Continue the account of the spring bird walk in Claremont Canyon, beginning after its final sentence.

**Exercise text:**
####################

Spring Bird Walk: this morning in Claremont Canyon, by Dave Quady

We began at 5 a.m. at the foot of Gelston Street with the temperature hovering in the mid-40s and the marine layer's ceiling only a few hundred feet overhead.  No great horned owls were audible, so American robins were first to break the silence.  They sang in numbers until the light level increased and they relinquished the soundscape to their sound-similar replacements, black-headed grosbeak.  At least one olive-sided flycatcher (a California Bird Species of Special Concern, and always nice to find) sang repeatedly from not far uphill.  As sunrise approached, a single song phrase suggested a western tanager's presence, but not persuasively enough to earn a spot on the day's list (scroll to bottom).

Warmed by a short breakfast break at Peet’s on Domingo Avenue, we met again at 7 a.m. at the Claremont Avenue/Fish Ranch Road/Grizzly Peak Boulevard intersection.  Western bluebirds and a flock of cedar waxwings awing highlighted our half-hour there, after which we drove down the canyon, and parked at the fire road on the south side of Claremont Ave (click here for pictures taken by Marilyn Goldhaber).  There we spent until 10 a.m. birding up the fire road, and along the recently-constructed trail that splits off to cross the creek and lead uphill, past a huge oak, to Grizzly Peak Blvd.

####################

(Stored items)
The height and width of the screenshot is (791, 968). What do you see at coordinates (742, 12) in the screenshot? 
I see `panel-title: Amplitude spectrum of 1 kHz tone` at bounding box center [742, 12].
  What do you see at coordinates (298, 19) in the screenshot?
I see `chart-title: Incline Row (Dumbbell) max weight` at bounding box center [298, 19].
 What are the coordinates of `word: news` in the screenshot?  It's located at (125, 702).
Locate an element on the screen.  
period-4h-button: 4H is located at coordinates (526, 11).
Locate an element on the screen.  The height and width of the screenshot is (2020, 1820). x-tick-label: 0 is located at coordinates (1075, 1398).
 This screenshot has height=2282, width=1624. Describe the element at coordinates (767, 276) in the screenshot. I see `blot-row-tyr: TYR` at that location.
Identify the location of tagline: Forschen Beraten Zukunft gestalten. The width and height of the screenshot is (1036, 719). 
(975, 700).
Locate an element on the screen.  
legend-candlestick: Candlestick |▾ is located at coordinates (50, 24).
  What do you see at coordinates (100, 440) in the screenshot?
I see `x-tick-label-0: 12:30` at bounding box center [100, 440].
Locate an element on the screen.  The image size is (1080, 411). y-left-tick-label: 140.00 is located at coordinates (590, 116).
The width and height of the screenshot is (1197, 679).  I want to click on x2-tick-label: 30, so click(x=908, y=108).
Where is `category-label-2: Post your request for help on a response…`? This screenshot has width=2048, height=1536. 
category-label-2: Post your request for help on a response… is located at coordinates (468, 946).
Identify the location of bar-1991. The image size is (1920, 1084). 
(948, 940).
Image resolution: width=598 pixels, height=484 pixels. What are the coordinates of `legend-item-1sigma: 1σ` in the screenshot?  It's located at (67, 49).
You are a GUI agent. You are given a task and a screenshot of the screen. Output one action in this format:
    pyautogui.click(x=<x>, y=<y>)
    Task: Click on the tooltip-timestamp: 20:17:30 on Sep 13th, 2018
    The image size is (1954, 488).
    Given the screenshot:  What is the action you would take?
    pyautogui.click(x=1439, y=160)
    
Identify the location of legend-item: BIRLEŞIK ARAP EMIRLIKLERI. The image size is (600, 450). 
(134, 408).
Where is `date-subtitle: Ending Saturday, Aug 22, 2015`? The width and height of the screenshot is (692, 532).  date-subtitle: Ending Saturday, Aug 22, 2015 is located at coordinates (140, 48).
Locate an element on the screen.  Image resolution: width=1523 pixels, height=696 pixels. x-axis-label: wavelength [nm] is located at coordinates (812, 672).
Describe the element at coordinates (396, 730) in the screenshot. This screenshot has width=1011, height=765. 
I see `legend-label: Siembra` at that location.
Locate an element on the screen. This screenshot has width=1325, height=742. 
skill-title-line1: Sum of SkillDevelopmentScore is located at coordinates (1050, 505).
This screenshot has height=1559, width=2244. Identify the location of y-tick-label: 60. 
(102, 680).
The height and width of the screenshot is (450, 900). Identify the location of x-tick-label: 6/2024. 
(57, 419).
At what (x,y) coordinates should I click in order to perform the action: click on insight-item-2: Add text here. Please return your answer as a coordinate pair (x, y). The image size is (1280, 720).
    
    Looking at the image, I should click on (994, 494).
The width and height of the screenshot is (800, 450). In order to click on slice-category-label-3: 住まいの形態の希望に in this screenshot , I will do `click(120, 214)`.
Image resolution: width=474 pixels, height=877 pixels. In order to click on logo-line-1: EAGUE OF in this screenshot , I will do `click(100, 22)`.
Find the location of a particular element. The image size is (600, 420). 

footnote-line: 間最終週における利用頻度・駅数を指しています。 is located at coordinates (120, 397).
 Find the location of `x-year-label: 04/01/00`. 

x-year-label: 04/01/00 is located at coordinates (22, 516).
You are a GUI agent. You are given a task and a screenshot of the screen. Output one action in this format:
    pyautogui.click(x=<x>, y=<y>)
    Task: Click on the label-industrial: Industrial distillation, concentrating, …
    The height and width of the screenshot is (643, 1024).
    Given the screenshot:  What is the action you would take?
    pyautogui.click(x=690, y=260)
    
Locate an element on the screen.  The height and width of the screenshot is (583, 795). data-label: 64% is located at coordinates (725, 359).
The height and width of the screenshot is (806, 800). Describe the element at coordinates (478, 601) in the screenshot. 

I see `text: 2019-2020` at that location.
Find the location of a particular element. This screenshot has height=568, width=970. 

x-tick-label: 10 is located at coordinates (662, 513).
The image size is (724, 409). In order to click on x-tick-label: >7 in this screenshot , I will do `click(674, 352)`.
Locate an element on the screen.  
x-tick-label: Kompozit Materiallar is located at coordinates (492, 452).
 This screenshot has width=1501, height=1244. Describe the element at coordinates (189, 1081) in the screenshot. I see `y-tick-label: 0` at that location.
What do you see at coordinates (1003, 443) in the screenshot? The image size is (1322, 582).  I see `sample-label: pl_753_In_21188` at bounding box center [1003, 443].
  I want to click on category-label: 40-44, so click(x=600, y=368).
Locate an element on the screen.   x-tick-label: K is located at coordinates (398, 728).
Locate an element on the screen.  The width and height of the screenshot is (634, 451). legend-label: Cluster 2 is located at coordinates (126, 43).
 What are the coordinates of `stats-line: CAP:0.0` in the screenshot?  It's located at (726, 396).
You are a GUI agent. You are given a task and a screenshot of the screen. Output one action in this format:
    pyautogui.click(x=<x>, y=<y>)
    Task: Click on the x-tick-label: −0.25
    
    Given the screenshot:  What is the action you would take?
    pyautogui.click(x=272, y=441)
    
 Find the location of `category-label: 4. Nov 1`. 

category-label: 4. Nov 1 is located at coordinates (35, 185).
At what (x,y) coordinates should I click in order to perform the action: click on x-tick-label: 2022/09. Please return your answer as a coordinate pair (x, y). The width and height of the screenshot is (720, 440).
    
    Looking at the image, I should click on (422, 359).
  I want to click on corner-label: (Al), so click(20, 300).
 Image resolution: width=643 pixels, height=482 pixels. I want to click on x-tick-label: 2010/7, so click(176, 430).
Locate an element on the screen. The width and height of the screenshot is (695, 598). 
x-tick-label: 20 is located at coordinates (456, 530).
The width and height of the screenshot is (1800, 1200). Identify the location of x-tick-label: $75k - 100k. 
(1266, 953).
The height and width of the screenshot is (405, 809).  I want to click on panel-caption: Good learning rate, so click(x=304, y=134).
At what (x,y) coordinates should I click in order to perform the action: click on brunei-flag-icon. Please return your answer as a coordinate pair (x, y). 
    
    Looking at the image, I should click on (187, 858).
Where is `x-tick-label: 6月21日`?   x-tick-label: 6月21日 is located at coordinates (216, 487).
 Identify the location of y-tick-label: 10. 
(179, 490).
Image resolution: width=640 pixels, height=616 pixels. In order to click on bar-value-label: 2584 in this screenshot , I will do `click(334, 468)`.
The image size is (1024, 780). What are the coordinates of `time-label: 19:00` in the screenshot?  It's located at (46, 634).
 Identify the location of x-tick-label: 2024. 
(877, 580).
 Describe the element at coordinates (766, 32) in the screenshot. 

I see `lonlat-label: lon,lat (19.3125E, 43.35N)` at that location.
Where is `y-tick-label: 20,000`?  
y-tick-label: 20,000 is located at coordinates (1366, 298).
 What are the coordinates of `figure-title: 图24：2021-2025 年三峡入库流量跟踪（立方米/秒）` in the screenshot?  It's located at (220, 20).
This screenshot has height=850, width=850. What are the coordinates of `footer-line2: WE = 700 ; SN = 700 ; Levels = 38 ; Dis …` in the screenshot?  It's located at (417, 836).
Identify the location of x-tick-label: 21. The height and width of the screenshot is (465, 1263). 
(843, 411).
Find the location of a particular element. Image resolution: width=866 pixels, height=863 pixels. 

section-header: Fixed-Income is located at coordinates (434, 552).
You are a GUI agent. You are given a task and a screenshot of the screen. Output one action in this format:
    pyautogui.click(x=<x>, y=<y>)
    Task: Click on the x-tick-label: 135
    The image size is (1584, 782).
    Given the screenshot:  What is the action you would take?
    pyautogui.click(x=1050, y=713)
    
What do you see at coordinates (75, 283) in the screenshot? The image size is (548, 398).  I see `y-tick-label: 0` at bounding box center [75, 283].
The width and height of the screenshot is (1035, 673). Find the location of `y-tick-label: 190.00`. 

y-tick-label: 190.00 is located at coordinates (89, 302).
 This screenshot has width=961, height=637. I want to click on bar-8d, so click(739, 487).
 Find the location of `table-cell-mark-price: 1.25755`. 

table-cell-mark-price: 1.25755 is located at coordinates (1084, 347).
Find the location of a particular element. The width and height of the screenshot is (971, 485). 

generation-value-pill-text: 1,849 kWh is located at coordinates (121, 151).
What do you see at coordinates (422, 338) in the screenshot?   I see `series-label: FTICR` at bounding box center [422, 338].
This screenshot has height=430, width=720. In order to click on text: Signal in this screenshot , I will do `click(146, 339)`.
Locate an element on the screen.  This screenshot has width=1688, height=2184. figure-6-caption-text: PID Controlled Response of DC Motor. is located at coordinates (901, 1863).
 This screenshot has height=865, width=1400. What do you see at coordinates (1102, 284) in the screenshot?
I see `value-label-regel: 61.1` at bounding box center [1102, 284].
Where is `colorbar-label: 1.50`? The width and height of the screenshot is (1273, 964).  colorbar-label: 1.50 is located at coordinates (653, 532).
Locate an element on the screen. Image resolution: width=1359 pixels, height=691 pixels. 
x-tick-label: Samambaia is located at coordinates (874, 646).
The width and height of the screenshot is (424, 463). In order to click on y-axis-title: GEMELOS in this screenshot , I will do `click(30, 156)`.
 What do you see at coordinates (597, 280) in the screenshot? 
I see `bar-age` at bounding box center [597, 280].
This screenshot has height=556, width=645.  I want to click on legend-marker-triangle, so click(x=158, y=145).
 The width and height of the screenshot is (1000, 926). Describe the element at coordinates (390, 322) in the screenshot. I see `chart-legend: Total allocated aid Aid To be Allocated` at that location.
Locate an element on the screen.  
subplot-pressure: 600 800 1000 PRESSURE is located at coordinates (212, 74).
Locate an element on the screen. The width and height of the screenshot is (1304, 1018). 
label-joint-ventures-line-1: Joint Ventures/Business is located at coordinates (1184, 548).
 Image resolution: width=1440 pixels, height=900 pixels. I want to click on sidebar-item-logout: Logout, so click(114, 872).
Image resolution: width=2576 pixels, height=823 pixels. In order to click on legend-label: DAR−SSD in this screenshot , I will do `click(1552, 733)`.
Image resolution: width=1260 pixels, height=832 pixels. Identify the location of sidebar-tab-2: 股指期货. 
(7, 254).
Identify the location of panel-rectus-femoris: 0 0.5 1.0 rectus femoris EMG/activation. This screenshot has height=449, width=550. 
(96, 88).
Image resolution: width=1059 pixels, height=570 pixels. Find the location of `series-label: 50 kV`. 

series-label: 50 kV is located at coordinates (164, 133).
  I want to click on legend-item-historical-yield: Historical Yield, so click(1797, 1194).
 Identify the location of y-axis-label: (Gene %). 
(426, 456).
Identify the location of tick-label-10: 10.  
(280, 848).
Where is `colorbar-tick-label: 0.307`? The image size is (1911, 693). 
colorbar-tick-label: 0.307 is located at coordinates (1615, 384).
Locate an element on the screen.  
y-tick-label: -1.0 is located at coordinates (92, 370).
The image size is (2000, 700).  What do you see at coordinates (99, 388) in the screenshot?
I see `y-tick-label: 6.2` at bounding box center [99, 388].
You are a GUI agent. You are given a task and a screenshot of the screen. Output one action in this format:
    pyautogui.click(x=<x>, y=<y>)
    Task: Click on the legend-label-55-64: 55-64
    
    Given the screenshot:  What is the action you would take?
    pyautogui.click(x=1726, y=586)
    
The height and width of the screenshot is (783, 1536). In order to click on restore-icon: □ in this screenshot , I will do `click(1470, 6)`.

####################

**Response:**
The sun barely broke through and the temperature stubbornly refused to pass through 50 degrees -- which probably suppressed bird activity, but at least it wasn't windy, so we were able to enjoy a fairly nice selection of the breeding birds expected in the canyon.  These included a flashy male Allen's hummingbird patrolling its territory, and a male lazuli bunting that decorated the top of a deciduous tree long enough for all of us to enjoy it from several angles.  Our best bird, however was a male MACGILLIVRAY'S WARBLER that first appeared in response to exploratory pishing, then sang for several minutes from a variety of perches.  We found it a hundred yards or so up the trail; its location was not far above the spot where Bob Power found a male MacGillivray's in early May 2008 -- one of two males he found in the canyon that year.

Wonder if today's bird will remain and attempt to breed.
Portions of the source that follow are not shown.